Teles: Günstig bewertet/"Marktneutral" (IR)

Mit einem Kurs-Gewinn-Verhältnis von 17 auf Basis 2000 sind Teles nach Ansicht der Analysten von Independent Research (IR) günstig bewertet. Trotzdem lautet die Einstufung lediglich auf "Marktneutral". Die Gewinnprognose für 1999/2000 lautet unverändert auf 0,97/1,66 Euro. Der Grund: Bislang sei es Teles nicht gelungen, die eigenen Erfolge und die Zukunftspotenziale deutlich zu machen. Zu frühe Ankündigungen von Akquisitionen sowie eine unklare Finanzberichterstattung hätten vielmehr die Transparenz beeinträchtigt. Zudem sei Teles im Vergleich zu den Konkurrenten, den Branchengrössen Alcatel, Cisco und Siemens, zu klein. Allerdings erwarten die Analysten, dass es im vierten Quartal 1999 zu einer deutlichen Wachstumsbeschleunigung kommen dürfte. Sollte Teles diese Tatsache auch unter den Investoren bekannt machen können, dürfte eine deutliche Kurssteigerung folgen.
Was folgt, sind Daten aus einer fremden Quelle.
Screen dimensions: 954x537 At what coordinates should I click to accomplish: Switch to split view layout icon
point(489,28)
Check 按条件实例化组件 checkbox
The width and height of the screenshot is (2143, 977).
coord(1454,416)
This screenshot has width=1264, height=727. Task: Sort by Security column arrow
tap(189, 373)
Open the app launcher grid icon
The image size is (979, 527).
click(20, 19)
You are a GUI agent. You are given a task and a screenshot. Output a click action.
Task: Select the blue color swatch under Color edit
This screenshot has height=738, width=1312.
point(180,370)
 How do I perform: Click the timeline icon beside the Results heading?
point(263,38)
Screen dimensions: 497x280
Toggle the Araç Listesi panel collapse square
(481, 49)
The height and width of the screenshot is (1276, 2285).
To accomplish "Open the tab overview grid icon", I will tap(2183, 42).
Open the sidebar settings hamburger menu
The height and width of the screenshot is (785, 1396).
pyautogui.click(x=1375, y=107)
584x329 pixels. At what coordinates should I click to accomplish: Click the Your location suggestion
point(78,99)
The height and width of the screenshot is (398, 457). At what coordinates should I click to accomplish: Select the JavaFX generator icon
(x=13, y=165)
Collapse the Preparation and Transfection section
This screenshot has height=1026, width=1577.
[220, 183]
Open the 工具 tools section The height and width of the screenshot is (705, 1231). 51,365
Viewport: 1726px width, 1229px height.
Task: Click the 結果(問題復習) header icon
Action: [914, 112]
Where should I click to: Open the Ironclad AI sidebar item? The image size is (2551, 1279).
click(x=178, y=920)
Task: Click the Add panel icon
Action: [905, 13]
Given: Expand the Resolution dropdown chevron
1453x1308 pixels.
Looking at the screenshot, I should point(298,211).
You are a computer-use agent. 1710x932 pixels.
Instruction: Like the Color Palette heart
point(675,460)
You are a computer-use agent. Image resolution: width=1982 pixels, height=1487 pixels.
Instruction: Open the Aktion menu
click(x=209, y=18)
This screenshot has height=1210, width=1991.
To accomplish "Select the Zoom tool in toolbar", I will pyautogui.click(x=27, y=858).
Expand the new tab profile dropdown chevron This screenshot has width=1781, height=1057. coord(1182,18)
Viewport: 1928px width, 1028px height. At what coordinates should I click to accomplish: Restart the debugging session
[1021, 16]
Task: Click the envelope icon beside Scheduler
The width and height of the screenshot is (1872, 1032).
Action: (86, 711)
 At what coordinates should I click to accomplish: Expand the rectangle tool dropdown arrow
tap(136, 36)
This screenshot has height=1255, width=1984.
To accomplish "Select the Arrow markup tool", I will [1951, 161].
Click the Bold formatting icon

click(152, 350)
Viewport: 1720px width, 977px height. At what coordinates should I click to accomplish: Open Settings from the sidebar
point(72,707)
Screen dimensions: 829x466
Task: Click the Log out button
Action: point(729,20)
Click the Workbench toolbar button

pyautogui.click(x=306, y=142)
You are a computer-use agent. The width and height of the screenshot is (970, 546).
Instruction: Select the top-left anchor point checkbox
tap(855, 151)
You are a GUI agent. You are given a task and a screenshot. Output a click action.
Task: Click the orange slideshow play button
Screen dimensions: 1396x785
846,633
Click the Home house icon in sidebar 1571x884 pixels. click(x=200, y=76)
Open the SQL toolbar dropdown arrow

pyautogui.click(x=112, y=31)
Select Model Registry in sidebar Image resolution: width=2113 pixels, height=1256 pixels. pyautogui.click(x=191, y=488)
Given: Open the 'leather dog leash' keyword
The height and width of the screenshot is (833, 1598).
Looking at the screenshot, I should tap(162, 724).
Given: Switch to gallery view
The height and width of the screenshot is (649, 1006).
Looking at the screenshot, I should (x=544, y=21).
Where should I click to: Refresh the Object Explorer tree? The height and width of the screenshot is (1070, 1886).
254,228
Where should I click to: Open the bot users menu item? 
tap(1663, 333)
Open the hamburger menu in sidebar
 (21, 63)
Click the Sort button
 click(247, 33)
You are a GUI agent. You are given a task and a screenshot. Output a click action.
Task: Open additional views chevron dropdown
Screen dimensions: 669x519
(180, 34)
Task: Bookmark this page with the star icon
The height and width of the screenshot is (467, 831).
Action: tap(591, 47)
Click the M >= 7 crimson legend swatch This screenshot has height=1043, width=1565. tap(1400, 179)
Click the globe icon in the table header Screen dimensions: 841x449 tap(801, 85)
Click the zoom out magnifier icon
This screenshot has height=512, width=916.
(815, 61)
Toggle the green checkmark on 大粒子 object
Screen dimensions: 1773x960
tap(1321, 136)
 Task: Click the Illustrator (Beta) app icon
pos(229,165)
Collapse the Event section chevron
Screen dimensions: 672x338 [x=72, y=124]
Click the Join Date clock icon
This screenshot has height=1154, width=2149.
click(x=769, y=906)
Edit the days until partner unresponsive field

Mobilcom: "Marktneutral" (Merck Finck)

Trotz des erfolgreichen Börsengangs der Tochter Freenet ist Mobilcom für Merck Finck & Co. nur Marktperformer. Insgesamt fällt der Internetbereich mit 5 Millionen Euro Umsatz bei einem Gesamtumsatz des Konzerns von 1,1 Milliarden kaum ins Gewicht. Daran dürfte auch die zu erwartenden starken Wachstumsraten wenig ändern. Als Schwachpunkt bezeichnen die Analysten, dass Mobilcom über kein eigenes Festnetz im Mobilfunkbereich verfügt. Die derzeitige Strategie versucht, Festnetz-Kunden über Preselektion-Verträge zu binden. Phantasie dürfte die Aktie erst erhalten, wenn das Unternehmen eine klarere Strategie eingehe oder eine Akquisition tätigt. Ohne Zukäufe wird der Gewinn je Aktie für 1999 auf 1,61 Euro geschätzt, für 2000 auf 2,25 Euro.